[SOURCE PASSAGE]
*****

February 6, 2019 at 1:45 pm

Bulldozers demolish two buildings belongs to Palestinians under the observation of Israeli forces in the West Bank on 29 January 2018 [Mamoun Wazwaz/Anadolu Agency]

Israel’s High Court of Justice could be liable for war crimes for the “forcible transfer” of Palestinians in the occupied West Bank.

Israeli human rights organisation B’Tselem yesterday issued a new report in which it claimed that Israel’s Civil Administration – which administers Area C of the occupied West Bank – and the country’s High Court of Justice could be liable for war crimes.

The report looked at steps Israel has taken, at both the planning and judicial levels, with regard to Palestinian property rights. This includes reclassifying territory in the occupied West Bank as Israeli state land, which B’Tselem said is often done without due process and without allowing Palestinians to file legal objections, the Jerusalem Post reported.

*****

[DATA BLOCK]
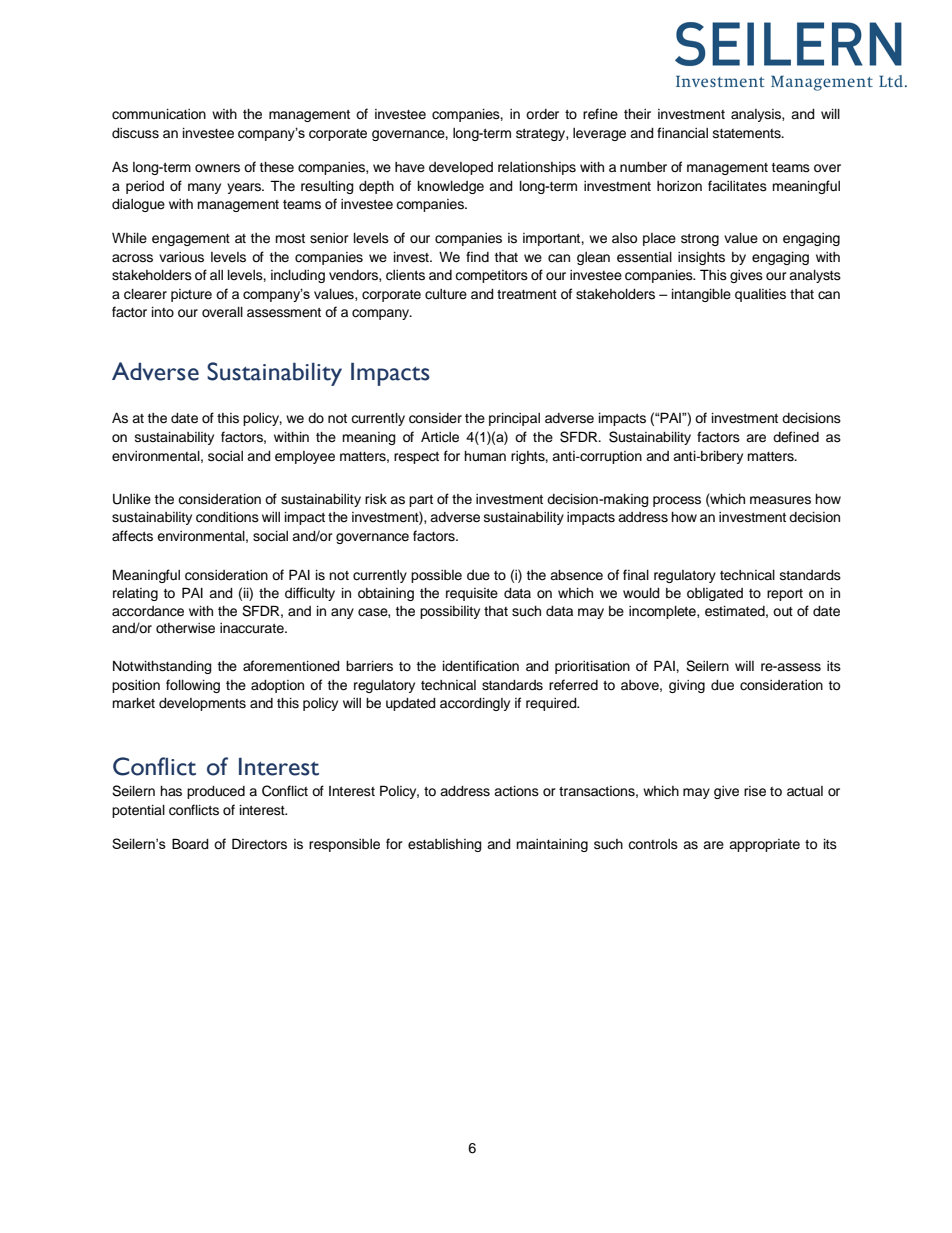  Describe the element at coordinates (190, 843) in the screenshot. I see `Board` at that location.
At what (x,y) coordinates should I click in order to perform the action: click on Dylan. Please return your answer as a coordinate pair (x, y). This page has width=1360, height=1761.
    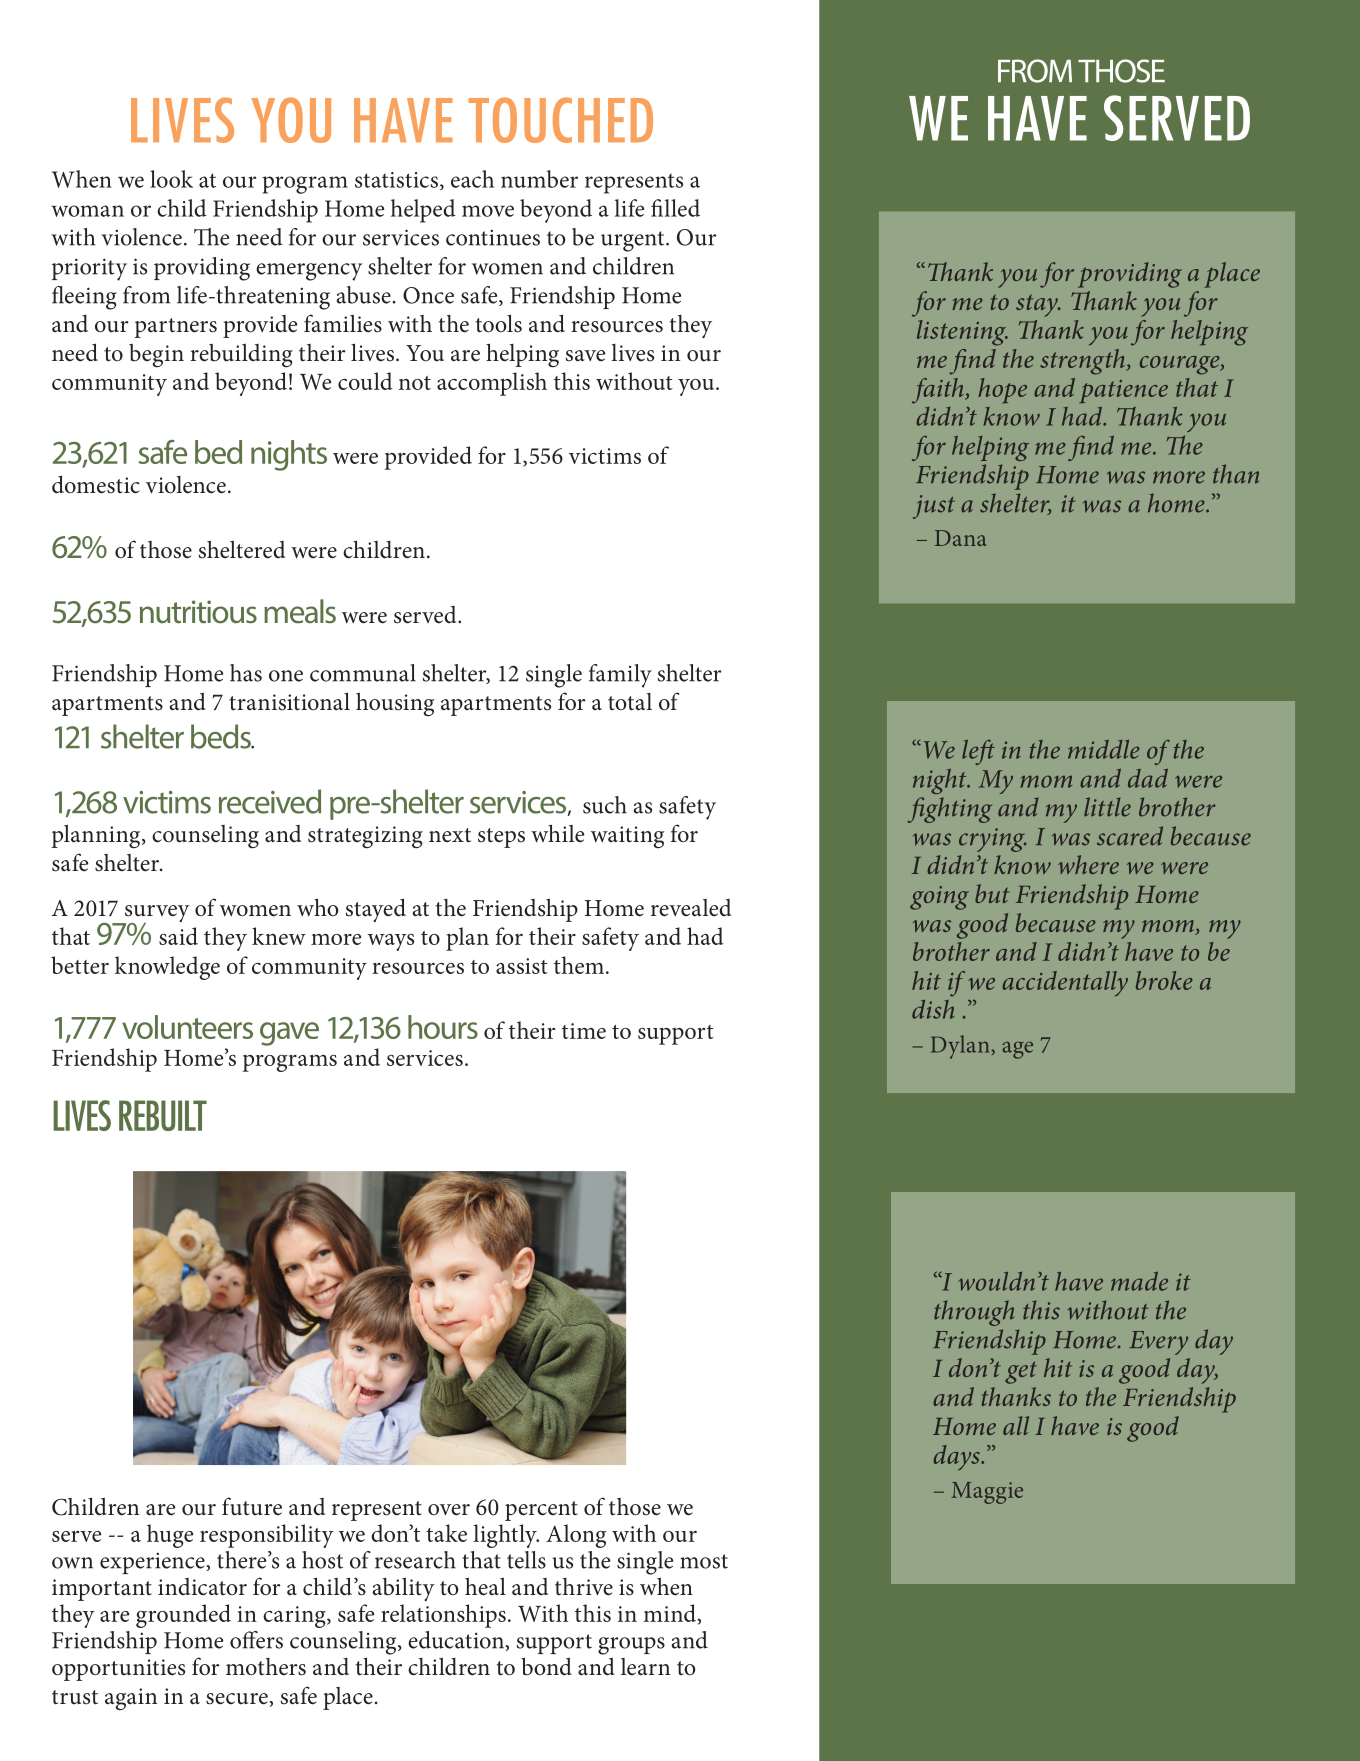
    Looking at the image, I should click on (961, 1047).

*****

[REQUIREMENT 1] According to the news item on the B'Tselem report, which body administers Area C of the occupied West Bank?
[REQUIREMENT 2] Carry on the news item about the B'Tselem report, picking up after its final sentence.

[EXERCISE RESULT 1] Israel's Civil Administration.

[EXERCISE RESULT 2]
B’Tselem states that Israel’s planning policy in the occupied West Bank is deliberately designed to expropriate Palestinian property, saying: “The planning apparatus Israel has instituted in the West Bank serves its policy of promoting and expanding Israeli takeover of land across the West Bank.”

The report explains that Israel used several mechanisms to achieve this aim, including prohibiting Palestinian construction in 60 per cent of Area C, equal to roughly 36 per cent of the whole West Bank. This is done using a variety of legal definitions: “state land”, which accounts for approximately 35 per cent of Area C; “military training zones”, approximately 30 per cent of Area C; or settlement jurisdictions, approximately 16 per cent of Area C.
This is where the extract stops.